Wetenschappelijke naam:
Loxia curvirostra Linnaeus, 1758

Nederlandse naam:
Kruisbek

Vogelgroep:
Vinken

Veldkenmerken. 16,5 cm. Beide sexen met unieke gekruiste korte snavel en grote kop, die samen met acrobatische fourageermethode een papegaai-achtige indruk geven. Adult mannetje met oranjerode kop, boven- en onderdelen en zwarte vleugels en staart. Vrouwtje groen waar mannetje rood is. Anaalstreek en onderstaart wittig.
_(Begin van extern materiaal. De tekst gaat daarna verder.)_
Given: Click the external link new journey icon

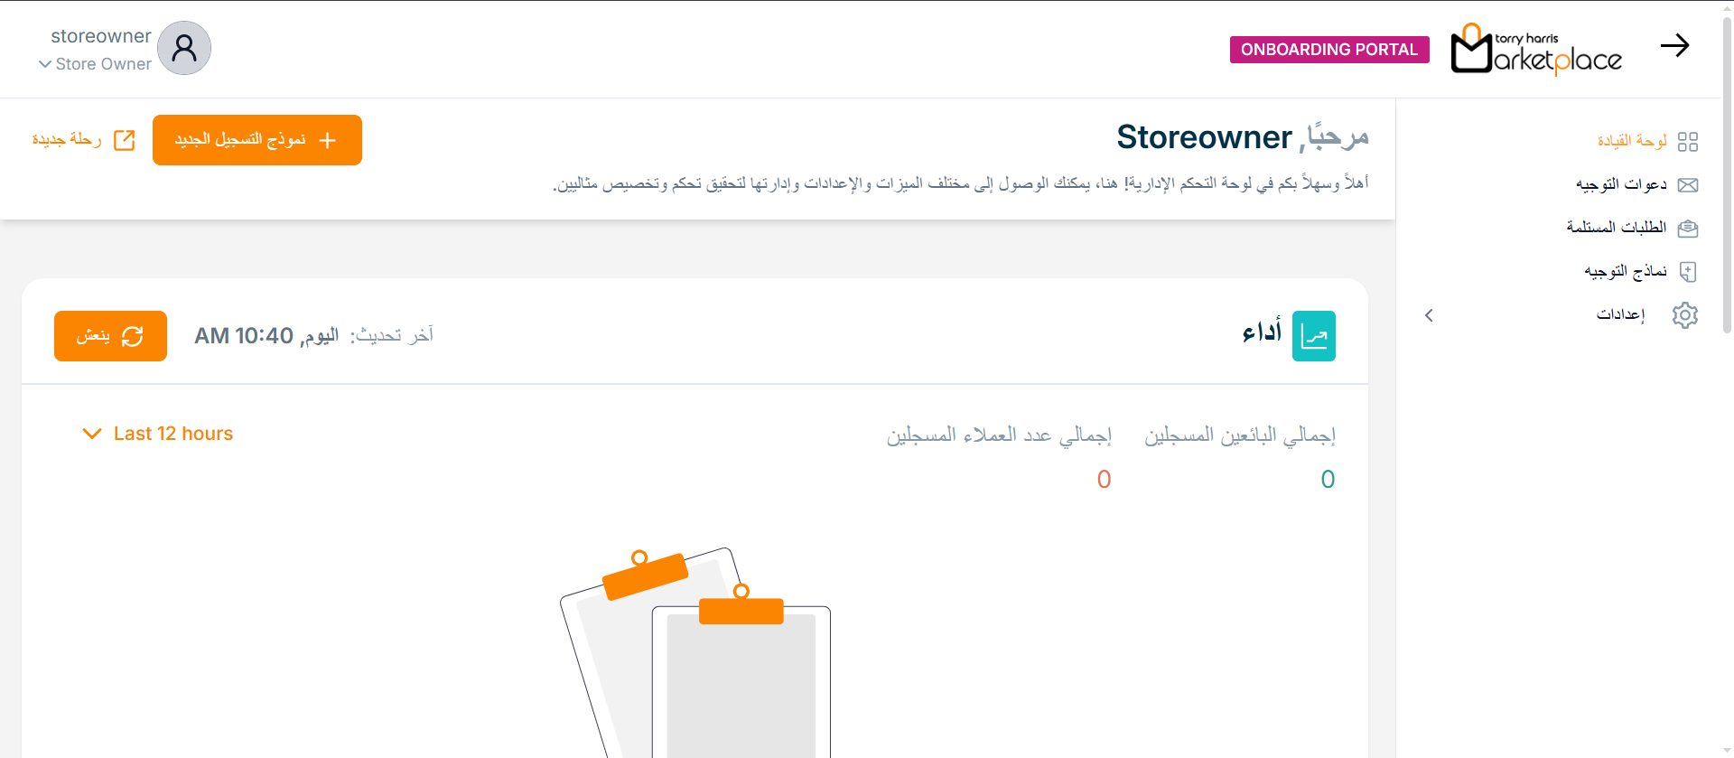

Juveniel bruin gestreept en met kleinere snavel. Sommige jonge Kruisbekken kunnen een dubbele, witte vleugelstreep hebben en ongeveer 1 op de 1000 adulte Kruisbekken heeft ook twee witte vleugelstrepen en witte punten aan de tertials, als Witbandkruisbek. De vleugelstrepen zijn echter smaller (1-2,5 mm, bij Witbandkruisbek 2,6-6 mm). Meestal in troepen in bomen, zittend of ondersteboven aan takken hangend. Drinkt vaak bij poeltjes en regenplassen.

Geluid. Vluchtroep een kenmerkend 'kiep kiep'. Zang een welluidend gekweel, samengesteld uit roepen en Groenlingachtige trillers. Zingt 's winters en in vroege voorjaar.

Voorkomen. Vrij algemeen. Tijdens invasies broedt hij ook buiten normale areaal.

Habitat. Naaldbossen, vooral sparren. Tijdens invasies ook in andere habitats.

Voedsel. Voornamelijk sparrenzaden, ook dennenzaden. Soms insecten.